Where revenue does arrive, administrative steps often slow release. Procurement processes rely heavily on manual files. Approvals sit on desks for weeks. Contracts intended for the dry season are signed as rains begin. Even Lagos, which generated more than ₦580 billion in the first quarter of 2025, shows many capital lines at zero for months . These bottlenecks signal that systems, not just funds, determine whether a project moves.

Weak Tracking and Limited Public Insight

Quarterly reports exist but often lack detail on why projects stall. Citizens cannot tell if a planned road has been tendered, who won the contract or when work will start. Rivers and Bayelsa publish long capital project lists yet subsequent updates provide little explanation of delays . Lack of clarity allows rumours to grow and hides whether setbacks are due to procurement disputes, revenue gaps or simple inertia.

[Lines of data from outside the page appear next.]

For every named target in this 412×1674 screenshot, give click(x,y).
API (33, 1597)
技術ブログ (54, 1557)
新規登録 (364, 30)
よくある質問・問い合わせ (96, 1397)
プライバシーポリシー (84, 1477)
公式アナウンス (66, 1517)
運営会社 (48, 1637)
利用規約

Some states have improved. Niger and Adamawa post performance dashboards, but the data rarely traces spending to site visits or completion certificates. Without visible progress photos, contractor names or payment dates, numbers remain abstract. People judge governments by roads and water taps, not by tables in a report.

Turning Promises into Delivery

Real change begins with budgets that match reality. States benefit when revenue targets are set cautiously, reflecting what is likely to flow in rather than what leaders hope to collect. A smaller plan that is fully funded creates fewer broken promises than an ambitious document built on uncertain receipts.

Transparency must reach beyond ministry walls. Publishing every contract award, payment schedule and project milestone gives citizens a clear picture of progress. Photos from work sites, contractor details and completion certificates attached to specific budget lines show that government intends to be held accountable. Lagos has made strides by releasing broad revenue and spending figures, but pairing those figures with named projects would let the public track promises to actual outcomes.

Modernising financial and procurement systems is equally important. Payments routed through electronic platforms and logged step by step leave less room for unexplained delays or selective disbursement. Bayelsa’s 2025 call circular set clear templates and submission timelines, signalling intent to tighten procedures, yet the real transformation comes when those timelines are reinforced by automated tracking that follows every naira from allocation to project completion.

These measures shift the annual budget from a hopeful list into a contract that citizens can see fulfilled. When states align expectations with real income, open the flow of information, and hardwire discipline into their systems, roads, classrooms and clinics move from paper to reality, building trust and drawing in new investment.